Concernant Diana-Wonder Woman, il y a en réalité un basculement profond en cours d’histoire. Son engagement semble constant, mais il prend un sens radicalement différent au début du film et à la fin. Tout du long, elle est obnubilée par Arès (à raison, puisque finalement il existe bel et bien), persuadée que si ce dernier meurt, l’humanité toute entière connaîtra la paix, et reviendra à un état de pureté originelle (comme au jardin d’Éden). Las, trois fois hélas, Arès expire mais le MAL ne disparaît pas comme par enchantement. Elle fait alors l’apprentissage de la complexité : les salauds puissants ont une responsabilité, mais les gens ordinaires conservent aussi une capacité d’agir et une marge de liberté qui leur confèrent une part de responsabilité. Au début, tout est simple pour Diana : elle a une puissance incroyable et une mission.

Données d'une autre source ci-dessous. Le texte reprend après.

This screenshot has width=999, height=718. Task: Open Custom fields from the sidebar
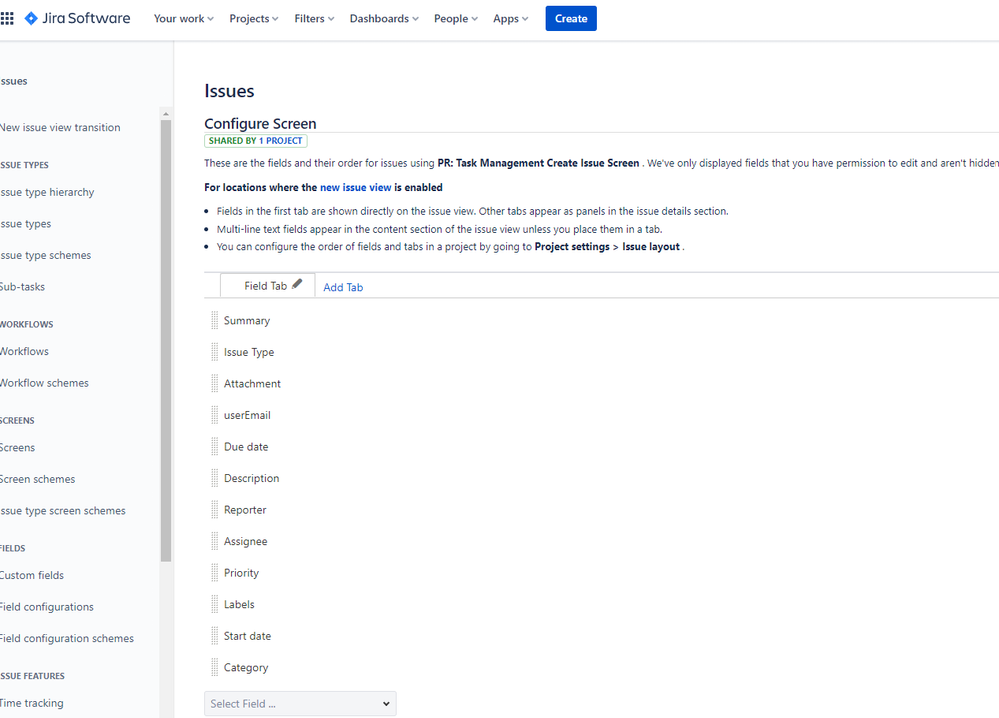pos(32,575)
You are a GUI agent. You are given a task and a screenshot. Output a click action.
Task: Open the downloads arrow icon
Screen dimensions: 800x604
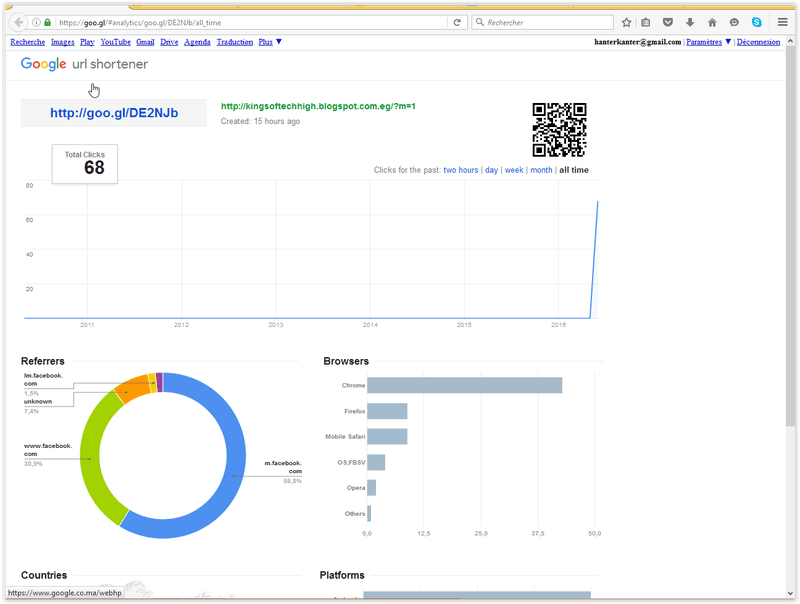point(690,22)
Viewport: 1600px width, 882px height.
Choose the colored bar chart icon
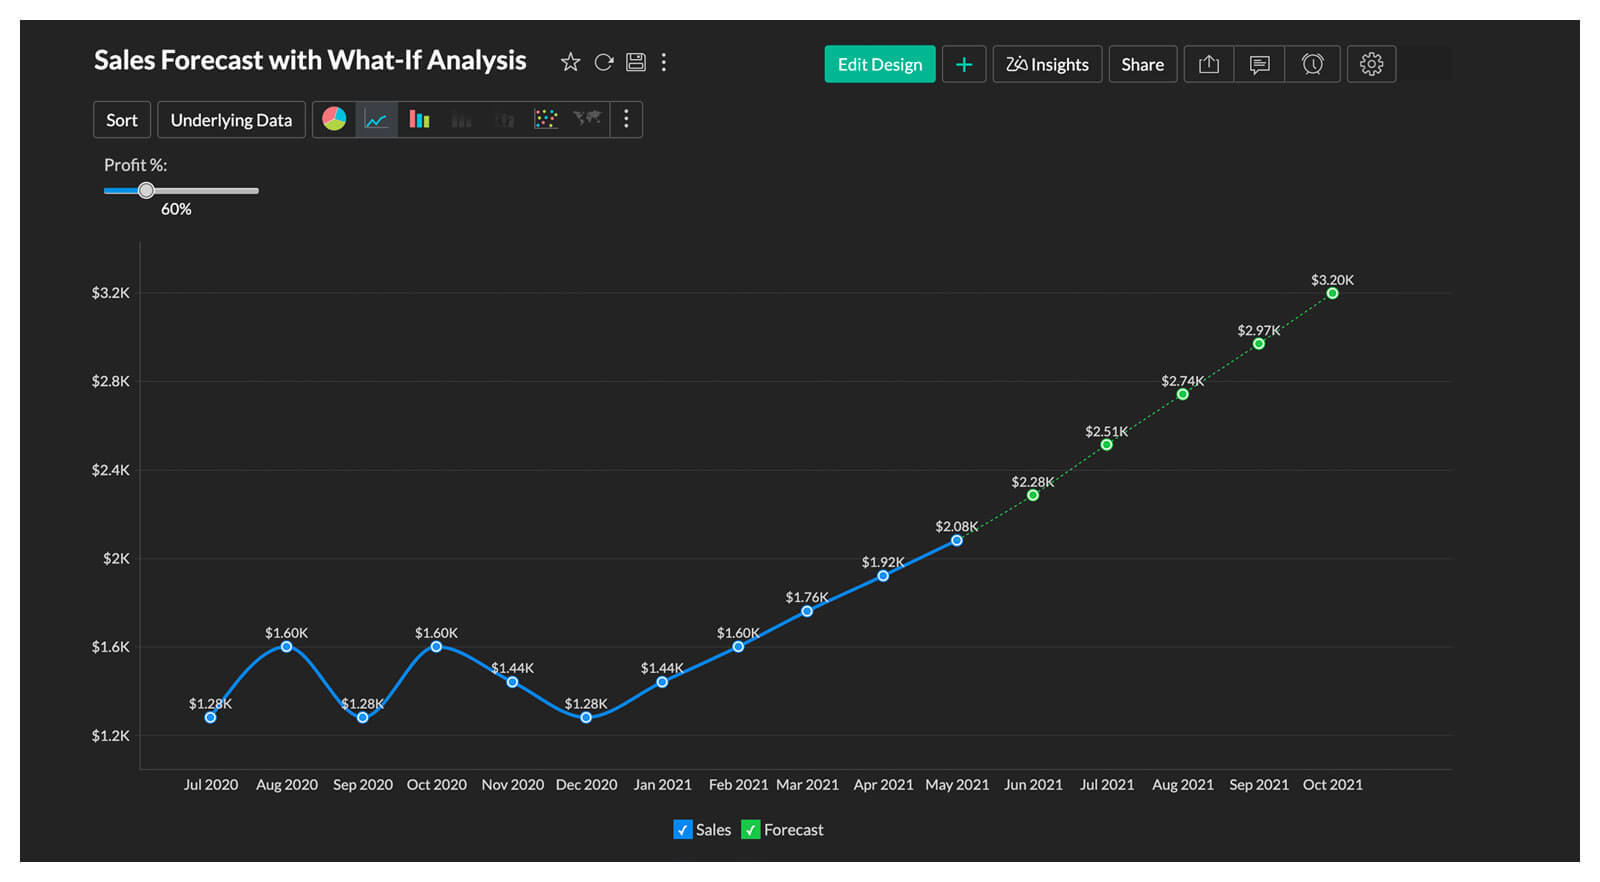(419, 120)
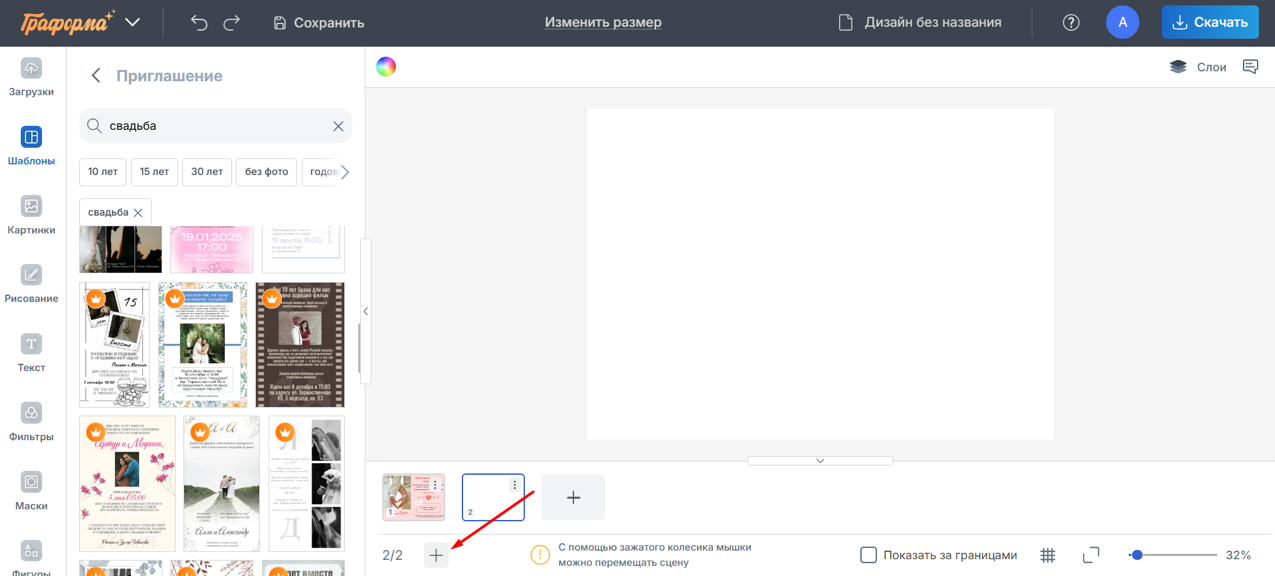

La puissante doit terrasser le puissant, c’est entre dominants que tout cela va se passer, pour le bien de tout le monde. Et tout sera réglé ! Malheureusement tout s’avère plus compliqué. Et défendre la paix, protéger les humains, demande de prendre sur soi, car il y a des gens qu’on a moins envie de sauver que d’autres. Diana réalise que malgré sa déité elle ne peut pas tout. Malgré sa supériorité, sa droiture, sa pureté, elle ne peut pas tout résoudre parce que les humains sont des créatures étranges qui n’en font qu’à leur tête et que la réalité est complexe. L’idée qu’elle se faisait de son destin a été contredite par les faits, tout ce dans quoi elle a été élevée s’effondre (souvent d’ailleurs, le meilleur des histoires de super-héros tient à cette allégorie du devenir adulte).
C’est là que le plus beau survient. Elle s’approprie le discours du capitaine Trevor. Non par amour ou par admiration béate (apparemment ils ont couché ensemble, ils s’estiment, mais ne sont pas amoureux). Mais parce qu’elle pense qu’il a raison. Elle avait un destin, désormais elle a une morale qu’elle a choisie librement.
Renoncer à la tragédie
La mythologie grecque va de pair avec la tragédie athénienne : tout est destin et ne peut être délié. Le film prend ce substrat et le transforme en une ode à son contraire : une éthique de la liberté. Diana a découvert tardivement qu’elle est une déesse, et pourtant c’est à peu près en même temps qu’elle renonce à un destin et se comporte en humaine, en choisissant ses valeurs.
C’est un grand paradoxe. Le pari de ce film est de tenir ensemble un élitisme évident (par définition une déesse est supérieure à un.e humain.e), et une forme de démocratie (il faut reconnaître à chacun.e sa liberté et sa capacité d’agir). L’idée de supériorité n’a pas disparu. Elle est déplacée. Ce n’est plus la nature d’un être, sa naissance, qui fait sa supériorité, mais les idées qu’il ou elle défend. La philosophie surgit parfois où on ne l’attend pas.